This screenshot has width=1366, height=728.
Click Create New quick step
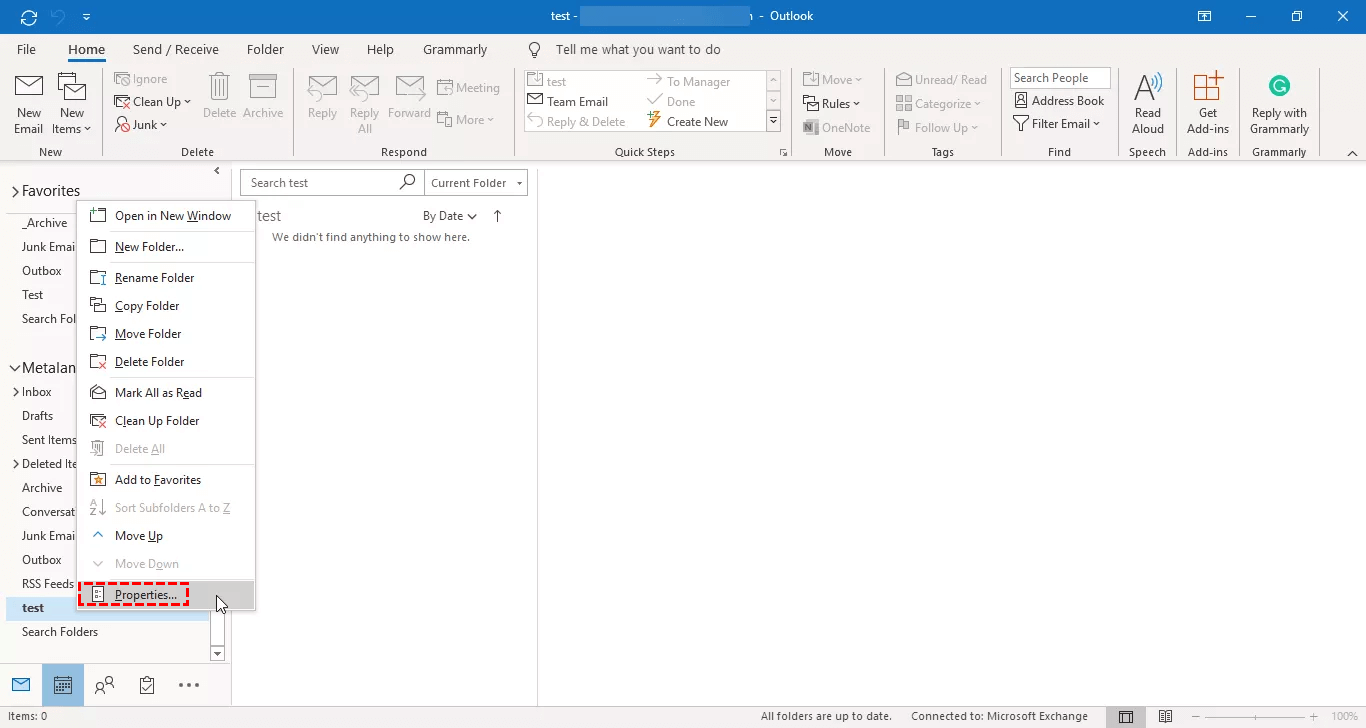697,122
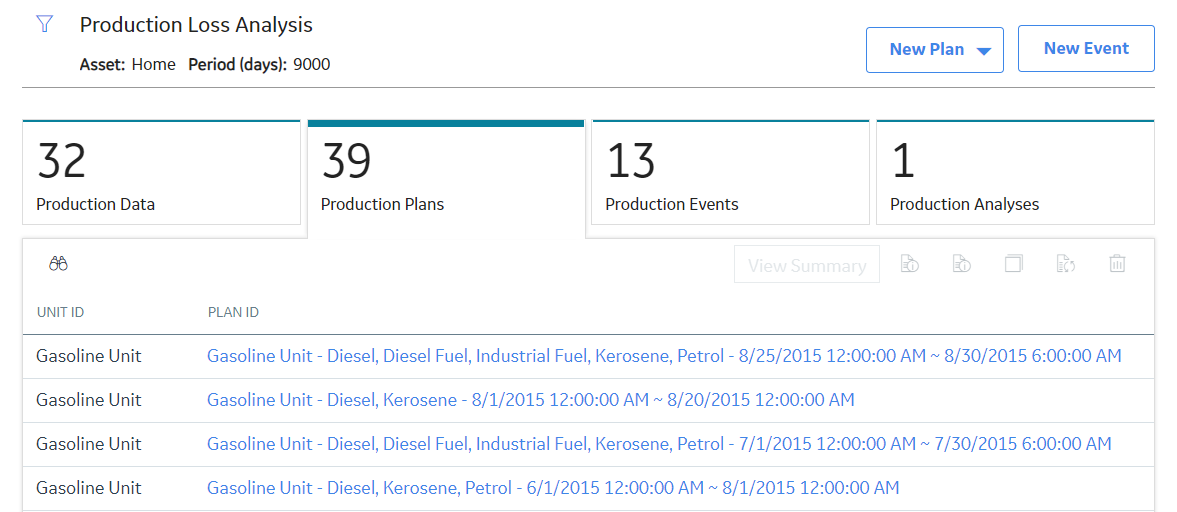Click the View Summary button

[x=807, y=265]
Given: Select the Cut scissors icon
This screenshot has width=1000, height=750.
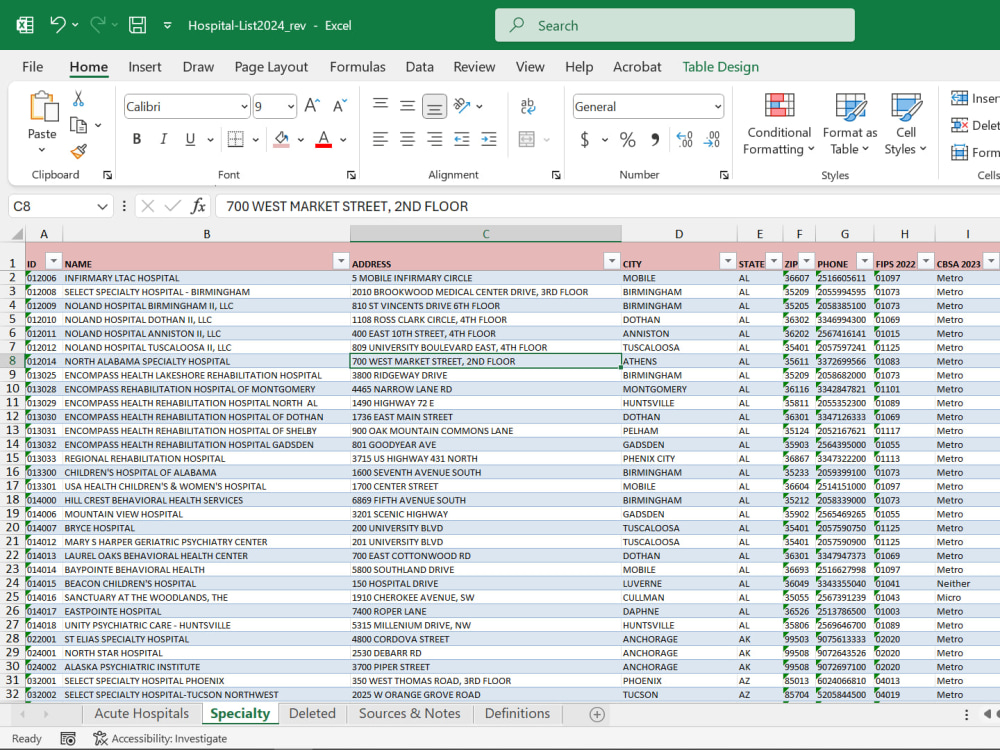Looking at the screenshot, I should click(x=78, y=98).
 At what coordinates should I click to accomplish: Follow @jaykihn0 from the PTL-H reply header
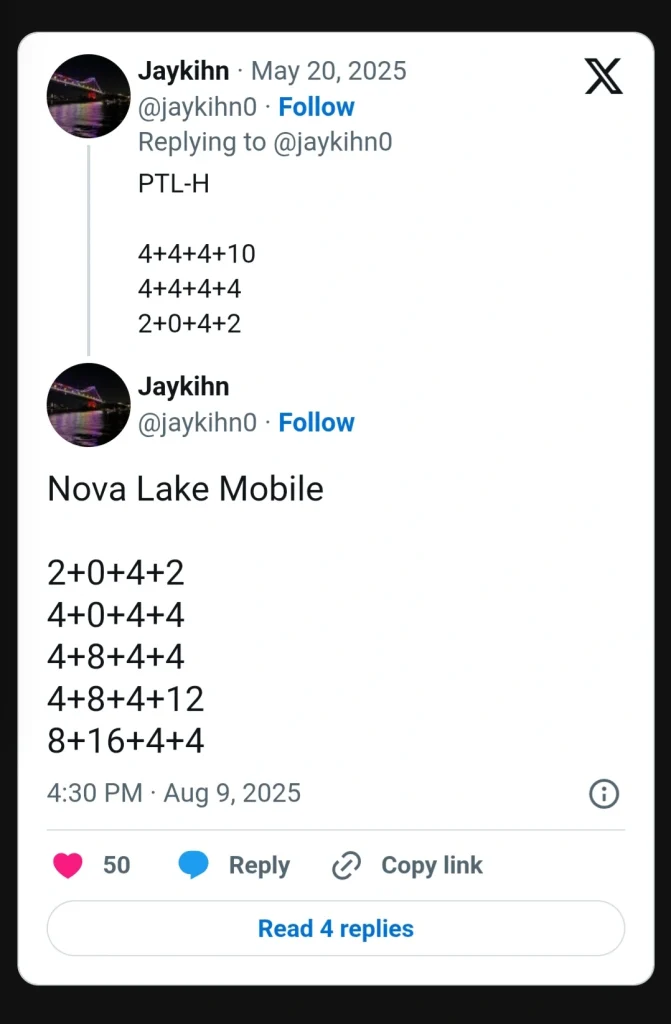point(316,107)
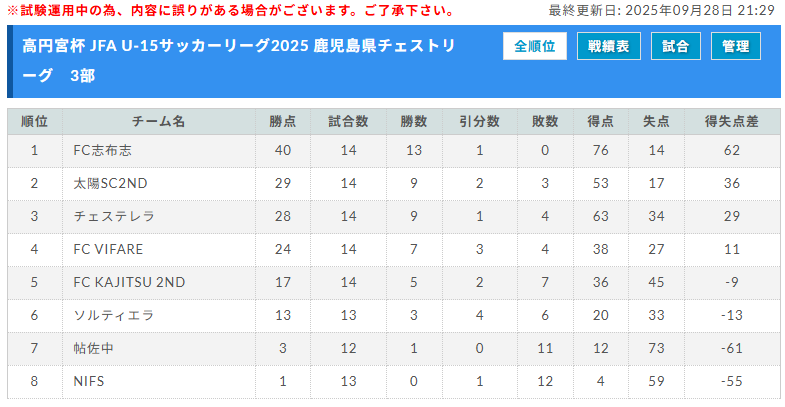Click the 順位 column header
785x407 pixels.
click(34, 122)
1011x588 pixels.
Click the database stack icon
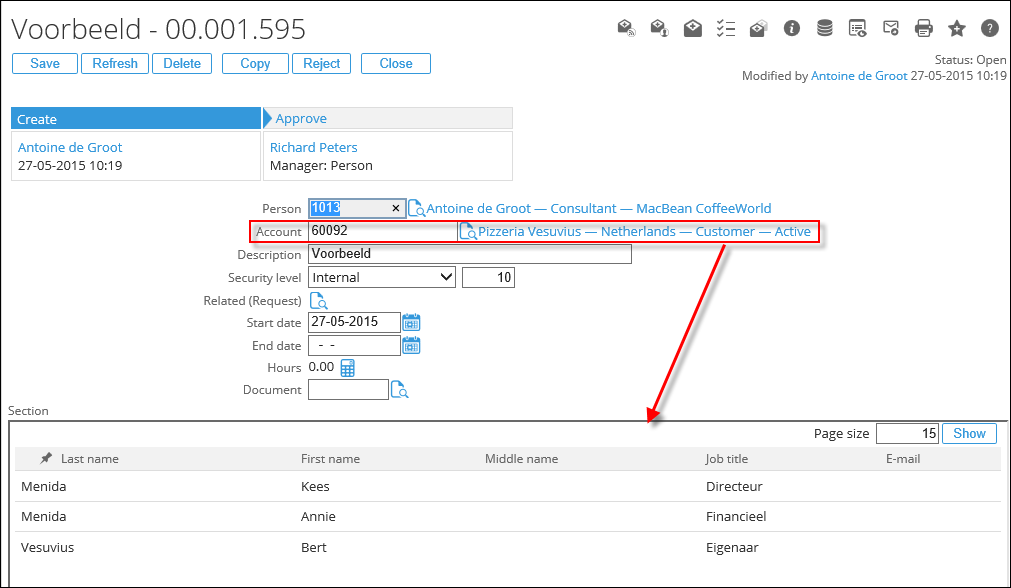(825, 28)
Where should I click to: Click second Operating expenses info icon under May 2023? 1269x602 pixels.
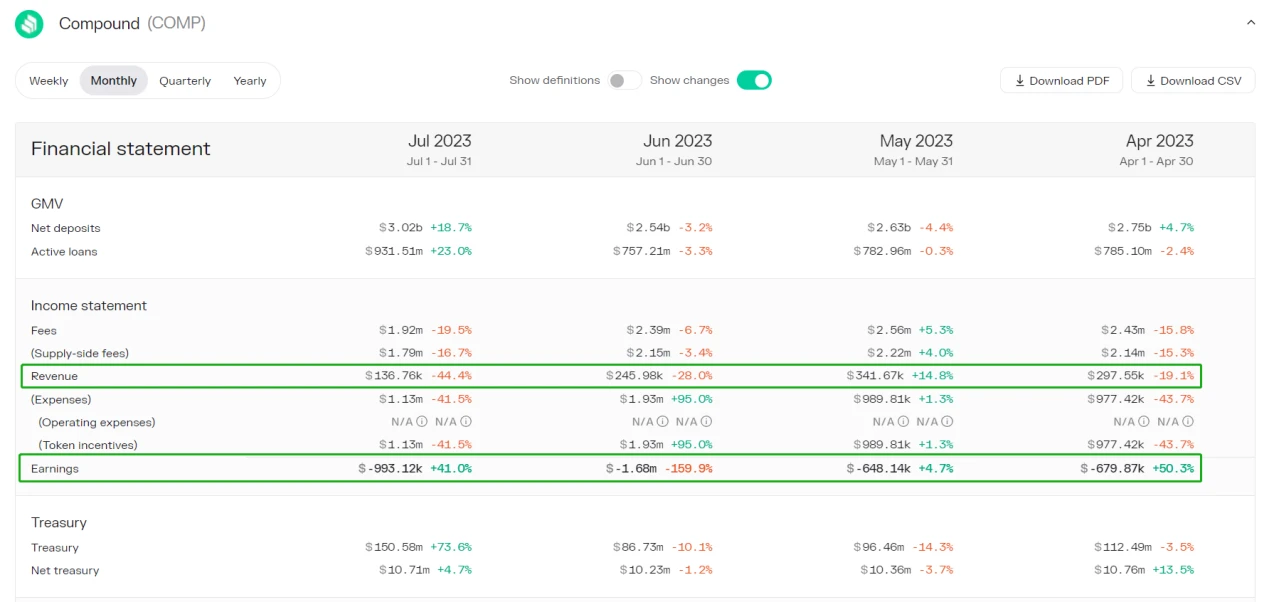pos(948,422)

* **Problem details**
Return the items without changes, starting at the line that contains "1011x588 pixels." and ending at the end of the items; leave out the pictures.

* **Finished answer**
1011x588 pixels.
Click the database stack icon
(825, 28)
Where should I click to: Click second Operating expenses info icon under May 2023? 1269x602 pixels.
pos(948,422)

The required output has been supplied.